Más mágico aún es un poder que tiene y que yo he disfrutado inmensamente: Elena es una niña especialmente sonriente que disfruta “cantar”. Vamos entonces en nuestra caminada mañanera y, la magia, casi todo el que se cruza con Elena recibe una sonrisa de ella, algunas veces carcajada, otras veces saca la mano para saludar al que sea, y, algunos afortunados, oyen sus cantos. Y, entonces, el adulto que suele venir ensimismado, alguno amargado, se suele conmover y le sonríe de vuelta a Elena, algunas veces a mí. Yo soy tímido y, los primeros días, “sufría” con que Elena con su interés social persistente fuera a incomodar a algún huraño, o que mientras cantaba agitando los brazos, fuera a molestar a algún transeúnte oyendo radio. A ella le tiene sin cuidado mi timidez y mi inseguridad que lleva -estúpidamente- a buscar no incomodar a los demás. Ella va con ganas de sonreír y cantar y, desde hace ya un tiempo, yo me siento muy orgulloso de la cantidad de sonrisas que se roba en el camino.
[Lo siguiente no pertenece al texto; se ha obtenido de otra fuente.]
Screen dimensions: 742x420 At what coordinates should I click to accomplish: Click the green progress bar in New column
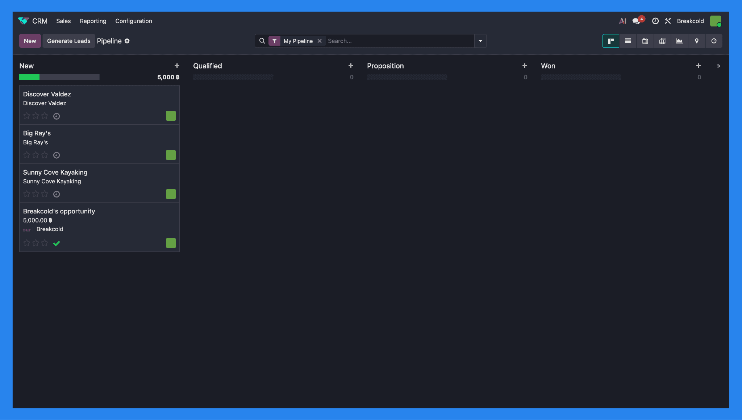click(29, 77)
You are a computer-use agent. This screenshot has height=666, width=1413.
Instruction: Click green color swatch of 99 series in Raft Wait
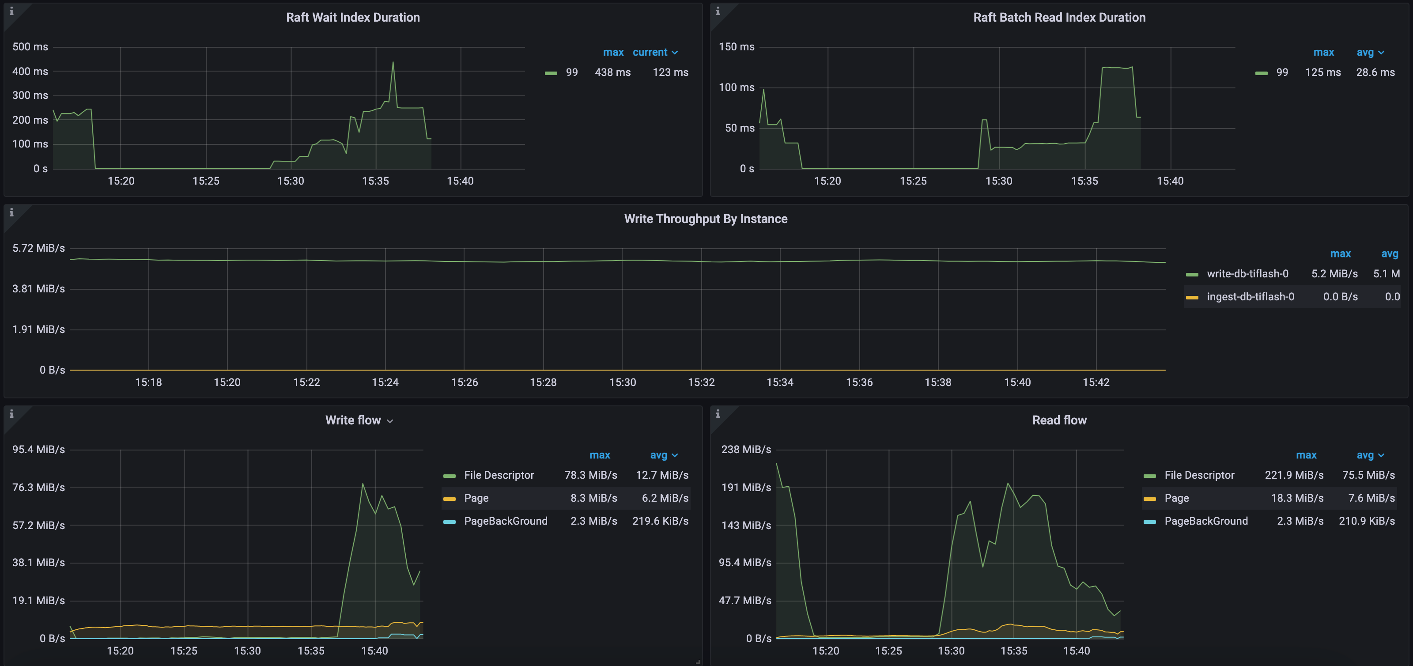(x=551, y=73)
En estos días, una mujer que nos solemos encontrar me dijo: “Señor, me da pena, pero le digo, no vivo con mi nieto de dos años y ver a su hija todas las mañanas sonriendo, es como verlo a él, me alegra el resto del día”. Yo le sonreí de vuelta, sin palabras, abracé un poco más fuerte a Elena y seguí caminando, orgulloso de ella.